--- RECORD EXTRACTS ---

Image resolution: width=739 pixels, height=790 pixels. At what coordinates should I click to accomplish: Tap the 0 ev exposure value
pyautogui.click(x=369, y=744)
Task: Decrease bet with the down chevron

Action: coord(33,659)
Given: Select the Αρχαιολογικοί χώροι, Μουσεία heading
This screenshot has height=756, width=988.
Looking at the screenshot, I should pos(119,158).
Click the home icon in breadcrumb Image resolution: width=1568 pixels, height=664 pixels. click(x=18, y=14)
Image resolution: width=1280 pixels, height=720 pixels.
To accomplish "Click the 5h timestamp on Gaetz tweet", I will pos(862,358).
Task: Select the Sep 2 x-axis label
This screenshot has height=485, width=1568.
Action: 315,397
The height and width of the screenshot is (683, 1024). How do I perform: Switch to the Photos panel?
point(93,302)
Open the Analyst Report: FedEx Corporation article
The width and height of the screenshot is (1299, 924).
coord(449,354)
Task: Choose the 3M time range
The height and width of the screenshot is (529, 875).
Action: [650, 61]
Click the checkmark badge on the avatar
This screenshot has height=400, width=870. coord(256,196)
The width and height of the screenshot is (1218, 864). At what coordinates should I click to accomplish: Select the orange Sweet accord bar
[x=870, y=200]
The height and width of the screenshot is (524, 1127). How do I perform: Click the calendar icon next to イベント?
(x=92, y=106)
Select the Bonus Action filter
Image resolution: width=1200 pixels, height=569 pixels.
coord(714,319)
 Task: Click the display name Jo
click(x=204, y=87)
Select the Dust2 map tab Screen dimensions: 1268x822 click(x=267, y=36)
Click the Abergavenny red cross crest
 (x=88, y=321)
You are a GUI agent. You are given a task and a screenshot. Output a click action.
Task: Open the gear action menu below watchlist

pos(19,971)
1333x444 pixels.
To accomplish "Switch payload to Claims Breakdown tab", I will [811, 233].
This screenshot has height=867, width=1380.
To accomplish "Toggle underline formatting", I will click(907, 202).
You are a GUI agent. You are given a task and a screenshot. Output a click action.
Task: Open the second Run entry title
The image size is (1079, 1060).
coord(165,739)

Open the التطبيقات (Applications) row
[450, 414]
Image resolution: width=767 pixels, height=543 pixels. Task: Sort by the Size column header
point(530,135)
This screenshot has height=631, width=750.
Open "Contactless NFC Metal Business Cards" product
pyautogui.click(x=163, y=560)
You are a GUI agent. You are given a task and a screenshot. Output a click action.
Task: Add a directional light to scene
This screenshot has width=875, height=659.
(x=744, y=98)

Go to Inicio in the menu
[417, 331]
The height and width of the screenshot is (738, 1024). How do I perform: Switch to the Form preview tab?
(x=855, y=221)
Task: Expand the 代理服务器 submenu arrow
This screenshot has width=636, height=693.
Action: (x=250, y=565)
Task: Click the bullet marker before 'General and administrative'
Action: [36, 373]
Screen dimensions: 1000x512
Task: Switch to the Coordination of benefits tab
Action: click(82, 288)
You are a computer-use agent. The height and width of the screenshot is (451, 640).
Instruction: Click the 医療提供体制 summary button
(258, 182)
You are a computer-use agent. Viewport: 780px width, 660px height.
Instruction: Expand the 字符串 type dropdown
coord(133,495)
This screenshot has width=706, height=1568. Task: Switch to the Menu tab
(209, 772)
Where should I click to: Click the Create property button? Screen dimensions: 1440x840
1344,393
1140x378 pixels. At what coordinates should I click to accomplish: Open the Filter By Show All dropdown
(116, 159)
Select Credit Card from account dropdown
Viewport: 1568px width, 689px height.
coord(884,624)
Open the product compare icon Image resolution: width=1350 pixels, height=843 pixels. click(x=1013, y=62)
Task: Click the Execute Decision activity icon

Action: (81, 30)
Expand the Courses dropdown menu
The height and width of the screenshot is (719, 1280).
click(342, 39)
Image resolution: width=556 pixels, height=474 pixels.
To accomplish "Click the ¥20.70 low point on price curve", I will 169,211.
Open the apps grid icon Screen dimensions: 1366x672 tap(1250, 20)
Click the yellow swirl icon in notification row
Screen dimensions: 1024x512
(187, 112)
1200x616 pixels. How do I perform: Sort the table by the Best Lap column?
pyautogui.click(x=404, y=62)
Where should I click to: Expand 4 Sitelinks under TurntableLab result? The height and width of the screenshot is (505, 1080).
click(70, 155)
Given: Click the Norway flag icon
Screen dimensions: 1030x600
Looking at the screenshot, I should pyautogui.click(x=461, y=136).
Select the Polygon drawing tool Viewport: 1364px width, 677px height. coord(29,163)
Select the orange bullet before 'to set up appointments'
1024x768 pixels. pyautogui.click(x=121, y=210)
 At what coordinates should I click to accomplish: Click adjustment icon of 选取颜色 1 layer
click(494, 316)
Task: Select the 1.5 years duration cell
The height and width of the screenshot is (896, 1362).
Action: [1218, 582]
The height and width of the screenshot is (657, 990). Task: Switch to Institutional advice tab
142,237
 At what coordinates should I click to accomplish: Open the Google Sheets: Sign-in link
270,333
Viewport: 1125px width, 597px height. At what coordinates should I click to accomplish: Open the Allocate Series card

---

• EXERCISE:
Give each entry again, spelled exactly as shown.

• SOLUTION TO THIS EXERCISE:
Image resolution: width=739 pixels, height=790 pixels. At what coordinates should I click to accomplish: Tap the 0 ev exposure value
pyautogui.click(x=369, y=744)
Task: Decrease bet with the down chevron

Action: coord(33,659)
Given: Select the Αρχαιολογικοί χώροι, Μουσεία heading
This screenshot has height=756, width=988.
Looking at the screenshot, I should pos(119,158).
Click the home icon in breadcrumb Image resolution: width=1568 pixels, height=664 pixels. click(x=18, y=14)
Image resolution: width=1280 pixels, height=720 pixels.
To accomplish "Click the 5h timestamp on Gaetz tweet", I will pos(862,358).
Task: Select the Sep 2 x-axis label
This screenshot has height=485, width=1568.
Action: 315,397
The height and width of the screenshot is (683, 1024). How do I perform: Switch to the Photos panel?
point(93,302)
Open the Analyst Report: FedEx Corporation article
The width and height of the screenshot is (1299, 924).
coord(449,354)
Task: Choose the 3M time range
The height and width of the screenshot is (529, 875).
Action: [650, 61]
Click the checkmark badge on the avatar
This screenshot has height=400, width=870. coord(256,196)
The width and height of the screenshot is (1218, 864). At what coordinates should I click to accomplish: Select the orange Sweet accord bar
[x=870, y=200]
The height and width of the screenshot is (524, 1127). How do I perform: Click the calendar icon next to イベント?
(x=92, y=106)
Select the Bonus Action filter
Image resolution: width=1200 pixels, height=569 pixels.
coord(714,319)
 Task: Click the display name Jo
click(x=204, y=87)
Select the Dust2 map tab Screen dimensions: 1268x822 click(x=267, y=36)
Click the Abergavenny red cross crest
 (x=88, y=321)
You are a GUI agent. You are given a task and a screenshot. Output a click action.
Task: Open the gear action menu below watchlist

pos(19,971)
1333x444 pixels.
To accomplish "Switch payload to Claims Breakdown tab", I will [811, 233].
This screenshot has height=867, width=1380.
To accomplish "Toggle underline formatting", I will click(907, 202).
You are a GUI agent. You are given a task and a screenshot. Output a click action.
Task: Open the second Run entry title
The image size is (1079, 1060).
coord(165,739)

Open the التطبيقات (Applications) row
[450, 414]
Image resolution: width=767 pixels, height=543 pixels. Task: Sort by the Size column header
point(530,135)
This screenshot has height=631, width=750.
Open "Contactless NFC Metal Business Cards" product
pyautogui.click(x=163, y=560)
You are a GUI agent. You are given a task and a screenshot. Output a click action.
Task: Add a directional light to scene
This screenshot has width=875, height=659.
(x=744, y=98)

Go to Inicio in the menu
[417, 331]
The height and width of the screenshot is (738, 1024). How do I perform: Switch to the Form preview tab?
(x=855, y=221)
Task: Expand the 代理服务器 submenu arrow
This screenshot has width=636, height=693.
Action: (x=250, y=565)
Task: Click the bullet marker before 'General and administrative'
Action: [36, 373]
Screen dimensions: 1000x512
Task: Switch to the Coordination of benefits tab
Action: click(82, 288)
You are a computer-use agent. The height and width of the screenshot is (451, 640).
Instruction: Click the 医療提供体制 summary button
(258, 182)
You are a computer-use agent. Viewport: 780px width, 660px height.
Instruction: Expand the 字符串 type dropdown
coord(133,495)
This screenshot has width=706, height=1568. Task: Switch to the Menu tab
(209, 772)
Where should I click to: Click the Create property button? Screen dimensions: 1440x840
1344,393
1140x378 pixels. At what coordinates should I click to accomplish: Open the Filter By Show All dropdown
(116, 159)
Select Credit Card from account dropdown
Viewport: 1568px width, 689px height.
coord(884,624)
Open the product compare icon Image resolution: width=1350 pixels, height=843 pixels. click(x=1013, y=62)
Task: Click the Execute Decision activity icon

Action: (81, 30)
Expand the Courses dropdown menu
The height and width of the screenshot is (719, 1280).
click(342, 39)
Image resolution: width=556 pixels, height=474 pixels.
To accomplish "Click the ¥20.70 low point on price curve", I will 169,211.
Open the apps grid icon Screen dimensions: 1366x672 tap(1250, 20)
Click the yellow swirl icon in notification row
Screen dimensions: 1024x512
(187, 112)
1200x616 pixels. How do I perform: Sort the table by the Best Lap column?
pyautogui.click(x=404, y=62)
Where should I click to: Expand 4 Sitelinks under TurntableLab result? The height and width of the screenshot is (505, 1080).
click(70, 155)
Given: Click the Norway flag icon
Screen dimensions: 1030x600
Looking at the screenshot, I should pyautogui.click(x=461, y=136).
Select the Polygon drawing tool Viewport: 1364px width, 677px height. coord(29,163)
Select the orange bullet before 'to set up appointments'
1024x768 pixels. pyautogui.click(x=121, y=210)
 At what coordinates should I click to accomplish: Click adjustment icon of 选取颜色 1 layer
click(494, 316)
Task: Select the 1.5 years duration cell
The height and width of the screenshot is (896, 1362).
Action: [1218, 582]
The height and width of the screenshot is (657, 990). Task: Switch to Institutional advice tab
142,237
 At what coordinates should I click to accomplish: Open the Google Sheets: Sign-in link
270,333
Viewport: 1125px width, 597px height. At what coordinates should I click to accomplish: Open the Allocate Series card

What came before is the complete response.